Date field types help you store and search dates easily in Elasticsearch. They let you work with times and dates like birthdays or event times.
Date field types in Elasticsearch
PUT /my_index
{
"mappings": {
"properties": {
"my_date": {
"type": "date",
"format": "yyyy-MM-dd||epoch_millis"
}
}
}
}The type must be set to date for date fields.
The format defines how dates are written and read.
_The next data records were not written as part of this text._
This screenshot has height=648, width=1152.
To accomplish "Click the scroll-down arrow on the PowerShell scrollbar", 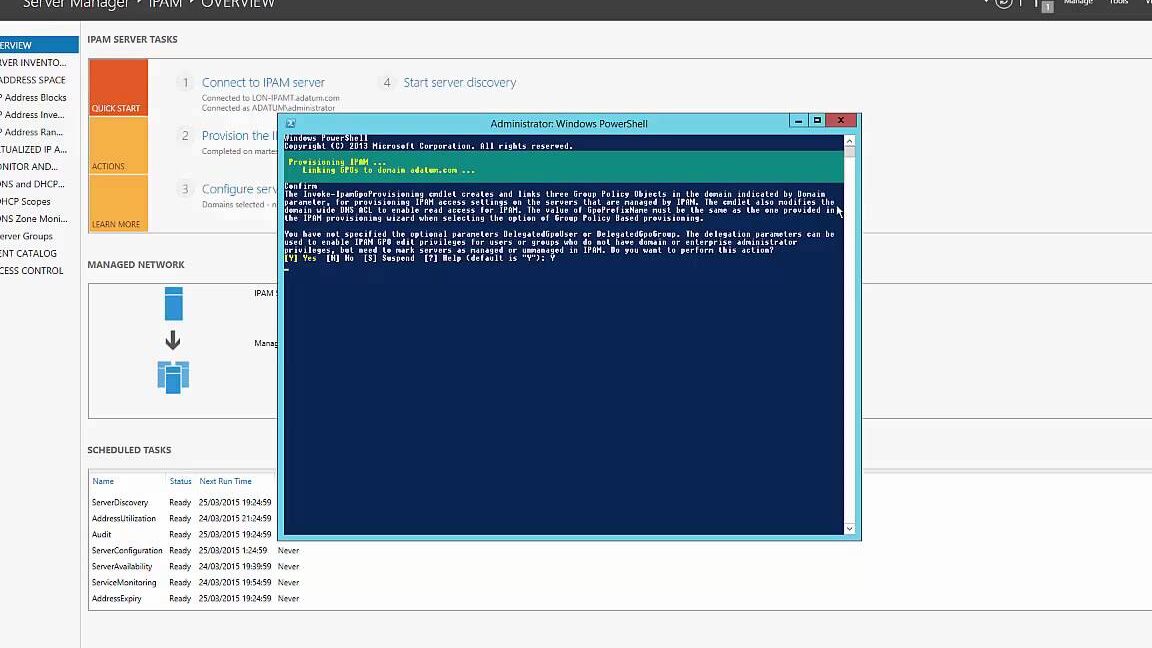I will tap(849, 528).

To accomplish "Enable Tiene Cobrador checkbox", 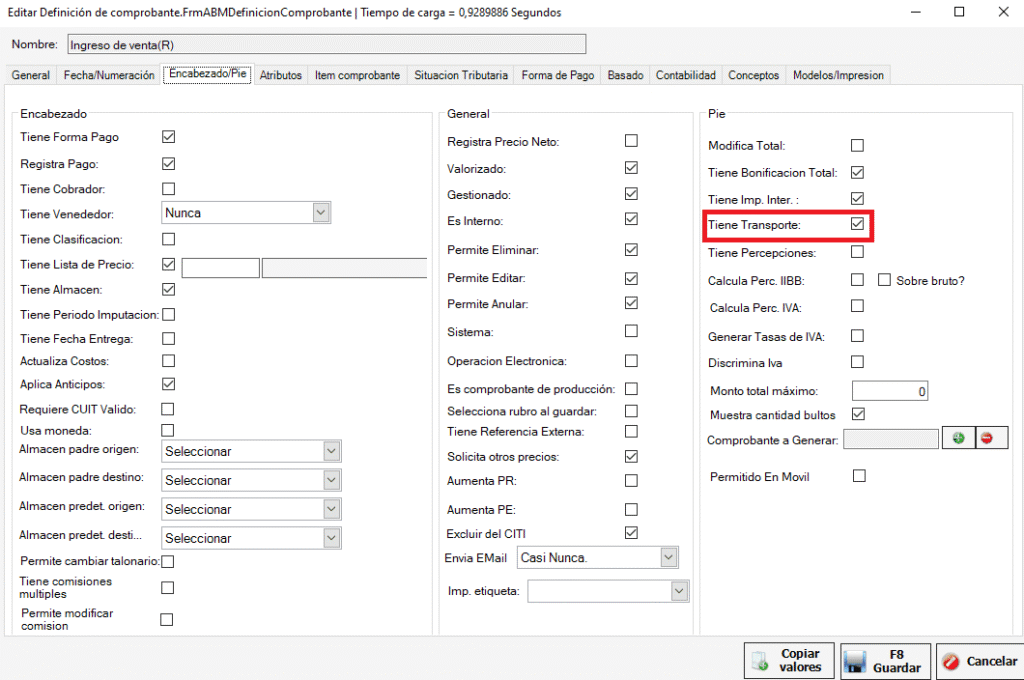I will pos(168,188).
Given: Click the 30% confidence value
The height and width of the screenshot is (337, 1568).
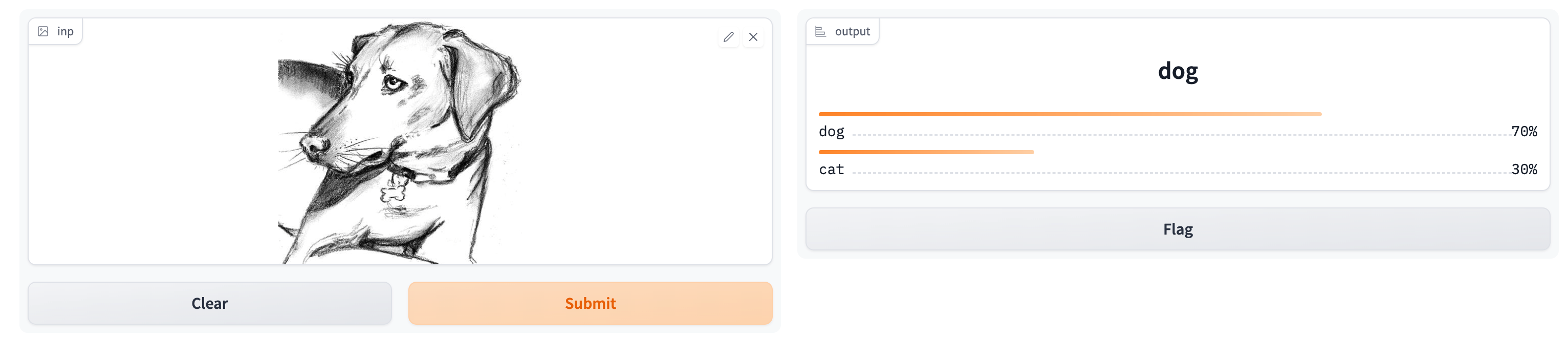Looking at the screenshot, I should click(1524, 170).
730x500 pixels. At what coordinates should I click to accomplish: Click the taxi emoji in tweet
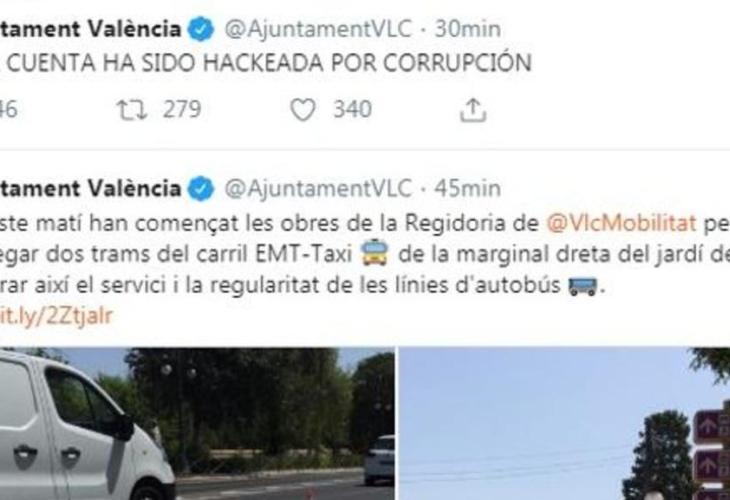pyautogui.click(x=375, y=253)
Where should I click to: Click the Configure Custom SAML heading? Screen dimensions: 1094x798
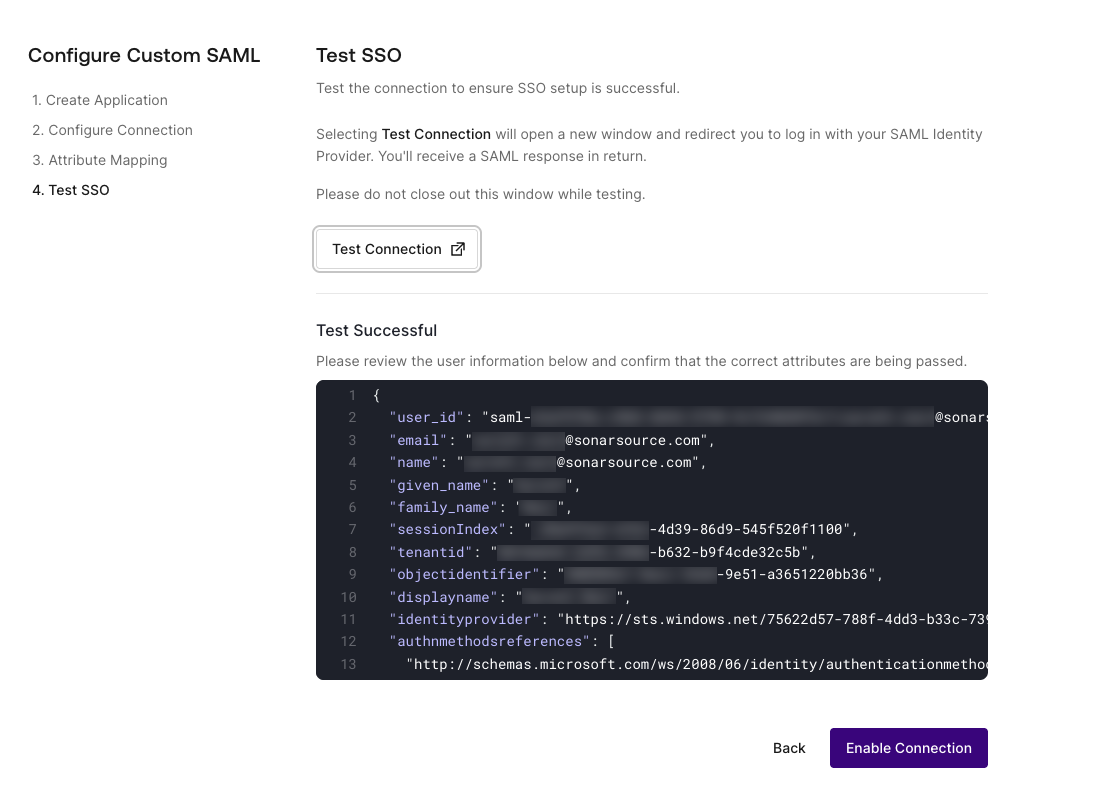pos(145,56)
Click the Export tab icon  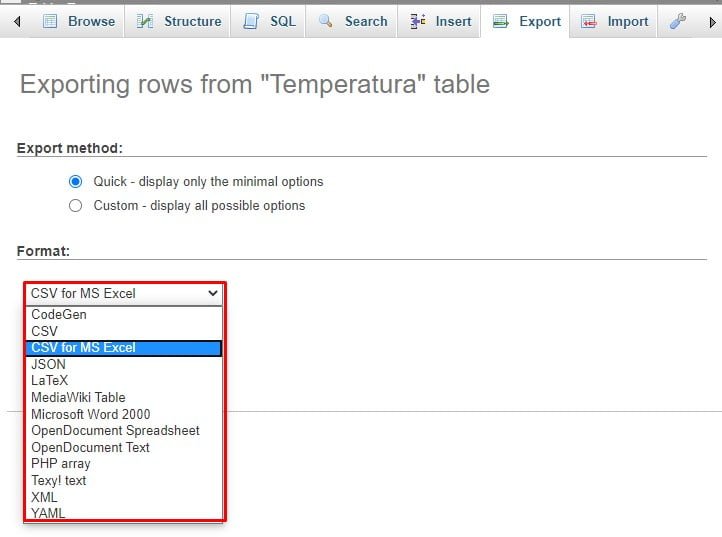point(501,21)
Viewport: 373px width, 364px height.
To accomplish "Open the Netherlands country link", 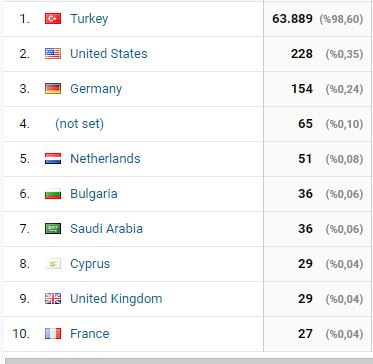I will point(105,159).
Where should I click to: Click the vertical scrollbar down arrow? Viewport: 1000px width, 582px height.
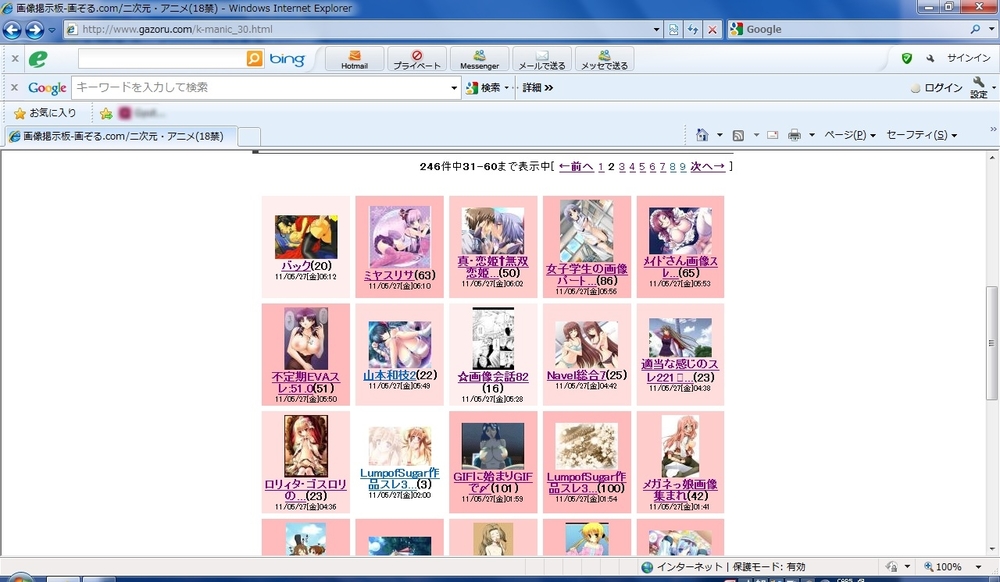point(992,548)
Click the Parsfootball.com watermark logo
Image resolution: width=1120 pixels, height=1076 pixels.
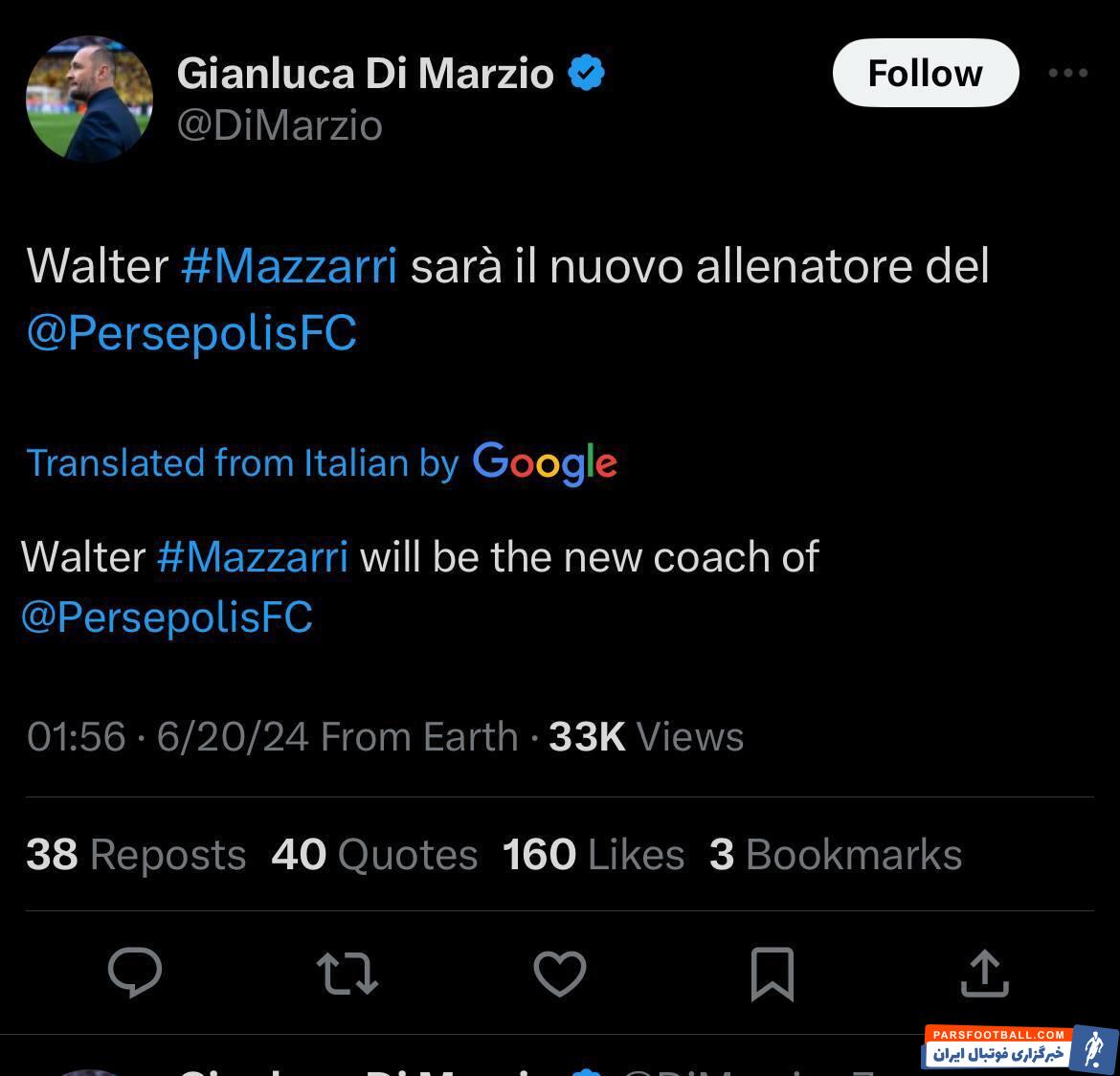(1021, 1048)
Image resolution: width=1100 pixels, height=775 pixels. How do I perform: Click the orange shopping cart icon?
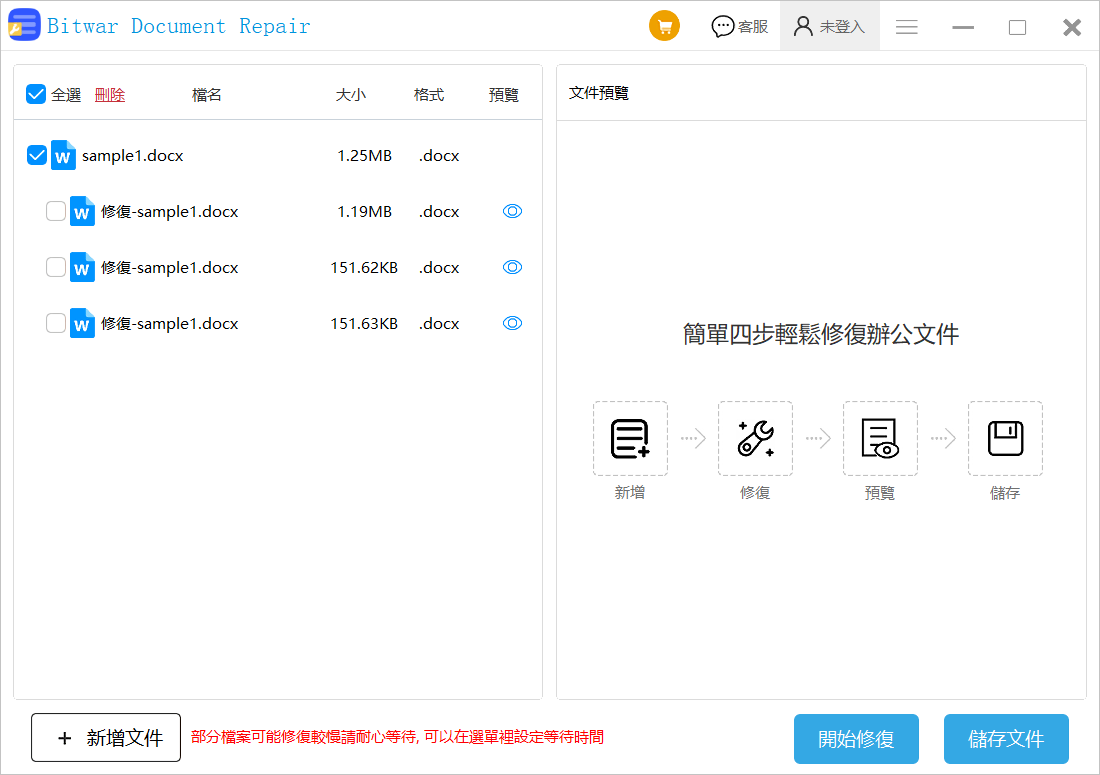click(x=664, y=27)
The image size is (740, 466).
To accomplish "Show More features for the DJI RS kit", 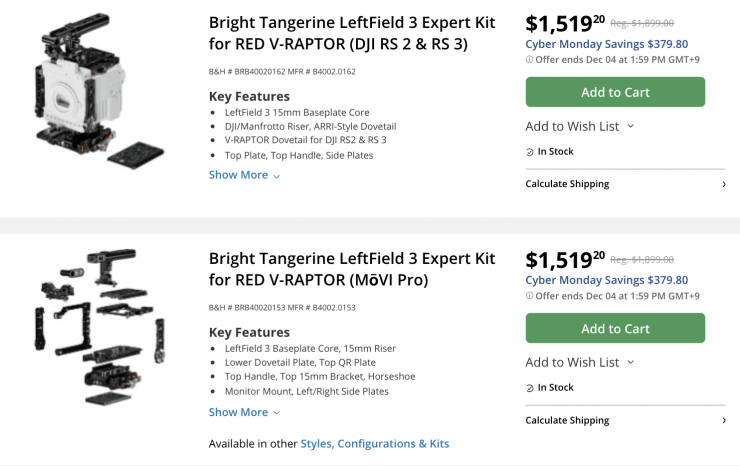I will pos(244,175).
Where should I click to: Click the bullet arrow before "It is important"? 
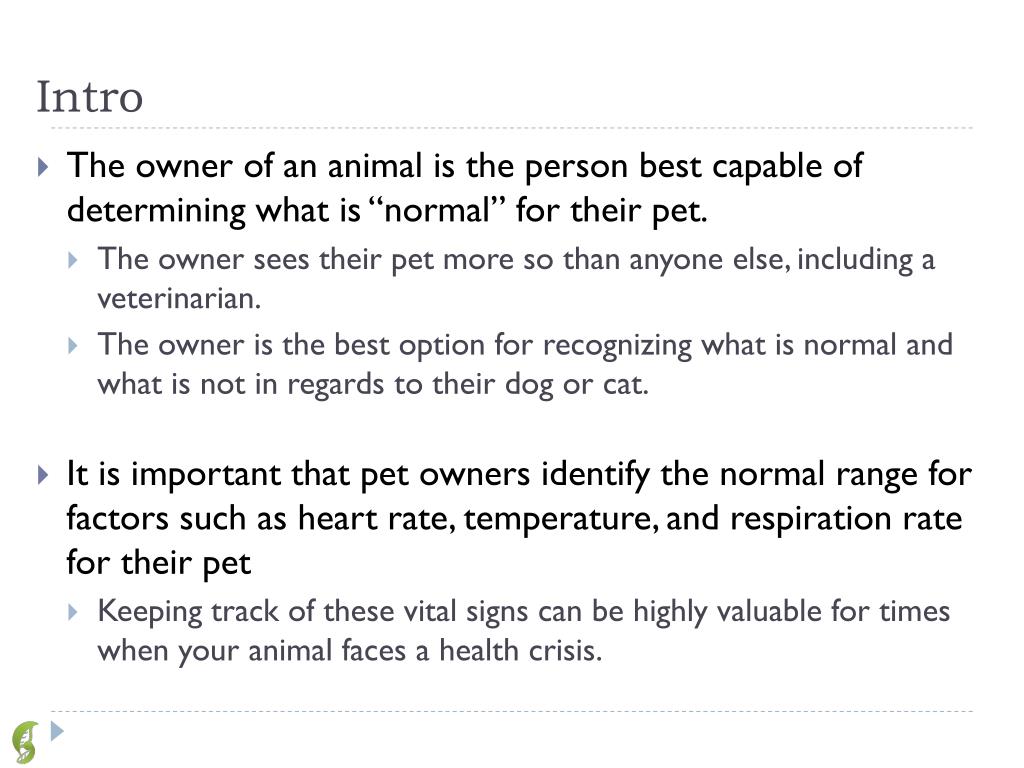[x=42, y=474]
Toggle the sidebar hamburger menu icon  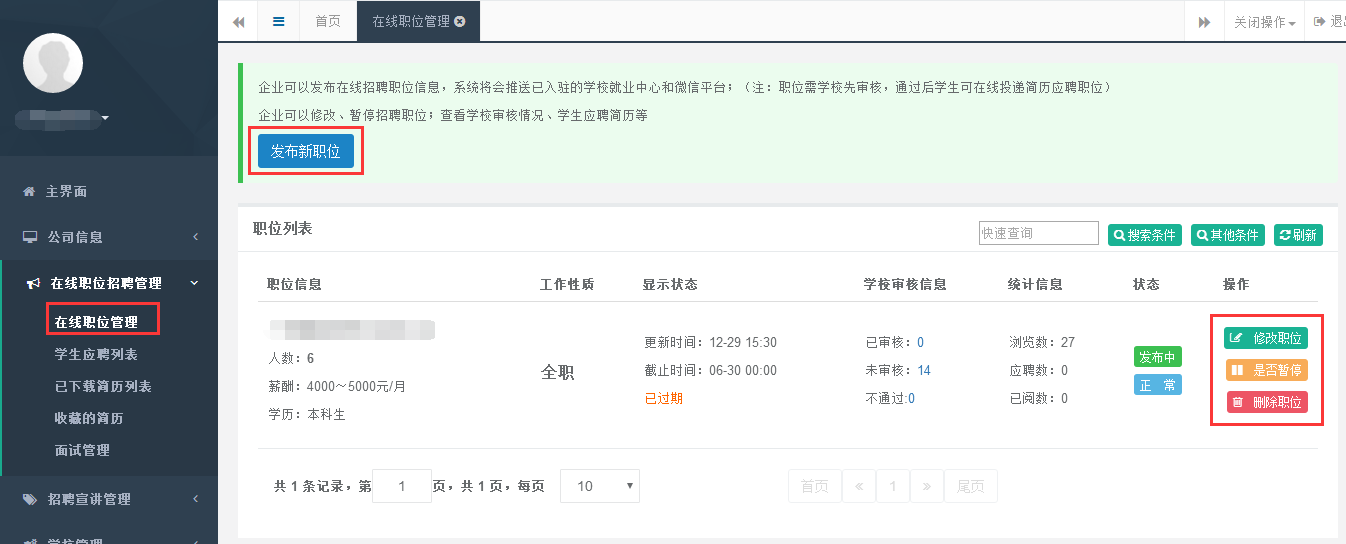(278, 21)
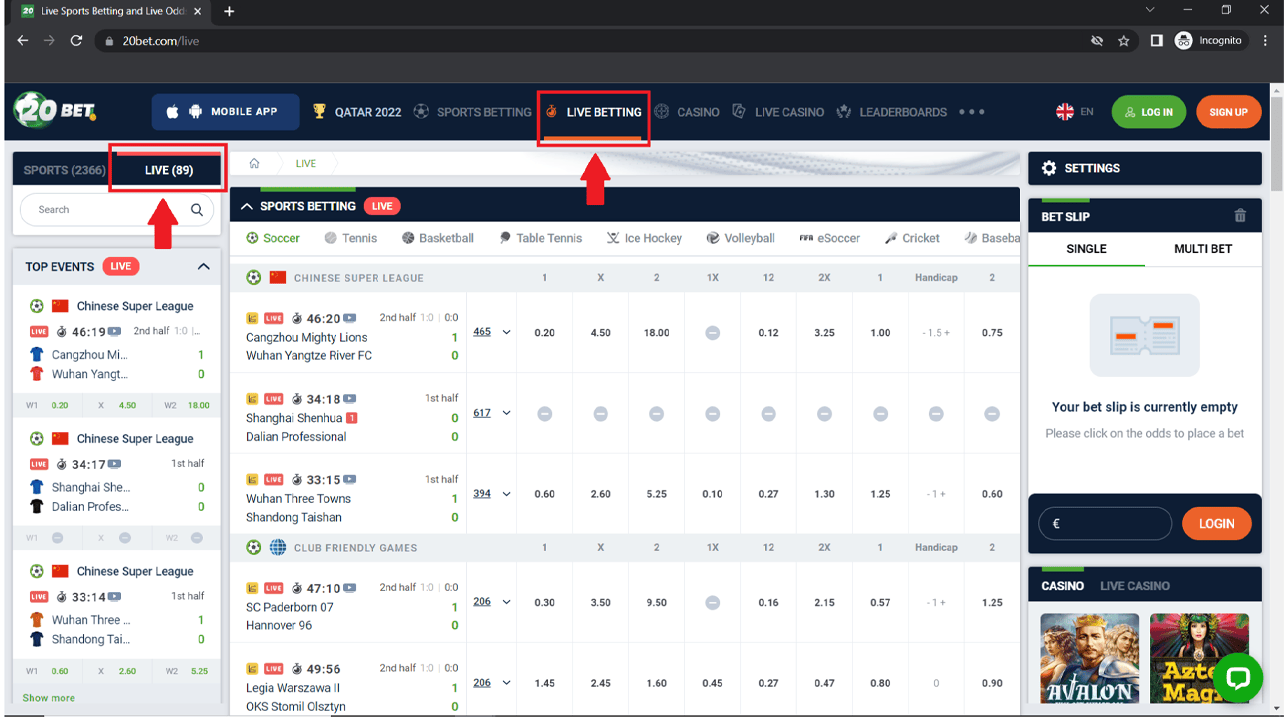Bookmark this page with star icon
This screenshot has width=1285, height=721.
pos(1124,41)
You can list multiple formats separated by ||.
PUT /events
{
"mappings": {
"properties": {
"event_date": {
"type": "date",
"format": "yyyy-MM-dd"
}
}
}
}PUT /logs
{
"mappings": {
"properties": {
"timestamp": {
"type": "date",
"format": "epoch_millis"
}
}
}
}PUT /mixed_dates
{
"mappings": {
"properties": {
"date_field": {
"type": "date",
"format": "yyyy-MM-dd||yyyy/MM/dd||epoch_millis"
}
}
}
}This program creates an index with a date field that accepts two formats. It adds two documents with dates in different formats. Then it searches for documents created on June 1, 2024.
PUT /my_index
{
"mappings": {
"properties": {
"created_at": {
"type": "date",
"format": "yyyy-MM-dd HH:mm:ss||epoch_millis"
}
}
}
}
POST /my_index/_doc
{
"created_at": "2024-06-01 14:30:00"
}
POST /my_index/_doc
{
"created_at": 1717252200000
}
GET /my_index/_search
{
"query": {
"range": {
"created_at": {
"gte": "2024-06-01 00:00:00",
"lte": "2024-06-02 00:00:00"
}
}
}
}Always specify the date format if your dates are not in the default ISO format.
Elasticsearch stores dates internally as milliseconds since epoch, no matter the input format.
Using multiple formats helps when your data comes from different sources.
Date fields store time and date information in Elasticsearch.
You define the format so Elasticsearch knows how to read your dates.
You can search, sort, and filter documents by date easily.